:: Data extracts ::
_ _ _ _ _
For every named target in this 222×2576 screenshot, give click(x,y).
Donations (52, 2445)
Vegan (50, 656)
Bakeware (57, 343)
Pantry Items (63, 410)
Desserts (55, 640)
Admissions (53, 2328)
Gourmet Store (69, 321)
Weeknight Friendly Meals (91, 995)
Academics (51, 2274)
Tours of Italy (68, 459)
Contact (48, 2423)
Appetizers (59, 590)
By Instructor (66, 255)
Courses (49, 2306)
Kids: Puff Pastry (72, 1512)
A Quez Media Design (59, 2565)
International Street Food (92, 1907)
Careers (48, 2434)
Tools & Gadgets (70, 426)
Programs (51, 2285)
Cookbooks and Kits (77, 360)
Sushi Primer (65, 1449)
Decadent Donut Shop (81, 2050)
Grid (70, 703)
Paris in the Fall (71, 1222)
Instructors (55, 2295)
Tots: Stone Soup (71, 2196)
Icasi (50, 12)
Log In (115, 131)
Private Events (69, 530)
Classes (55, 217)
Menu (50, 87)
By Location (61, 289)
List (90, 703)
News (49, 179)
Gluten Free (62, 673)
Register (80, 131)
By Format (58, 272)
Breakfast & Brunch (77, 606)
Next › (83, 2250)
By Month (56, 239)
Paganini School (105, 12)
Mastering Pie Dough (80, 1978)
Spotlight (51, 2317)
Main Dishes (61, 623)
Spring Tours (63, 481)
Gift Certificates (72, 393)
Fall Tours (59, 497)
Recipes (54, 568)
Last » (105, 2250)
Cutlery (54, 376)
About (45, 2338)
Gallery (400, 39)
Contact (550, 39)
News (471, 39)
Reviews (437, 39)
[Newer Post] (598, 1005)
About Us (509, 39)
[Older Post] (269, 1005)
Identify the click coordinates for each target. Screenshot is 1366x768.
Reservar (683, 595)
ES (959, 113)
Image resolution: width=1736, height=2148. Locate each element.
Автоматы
_ _ _ _ _
:: Prompt ::
Reproduce exactly the line containing "News (471, 39)" and all lines after it through the end of the listing above; leave out every earlier line.

:: Task answer ::
News (471, 39)
Reviews (437, 39)
[Newer Post] (598, 1005)
About Us (509, 39)
[Older Post] (269, 1005)
Identify the click coordinates for each target. Screenshot is 1366x768.
Reservar (683, 595)
ES (959, 113)
Image resolution: width=1736, height=2148. Locate each element.
Автоматы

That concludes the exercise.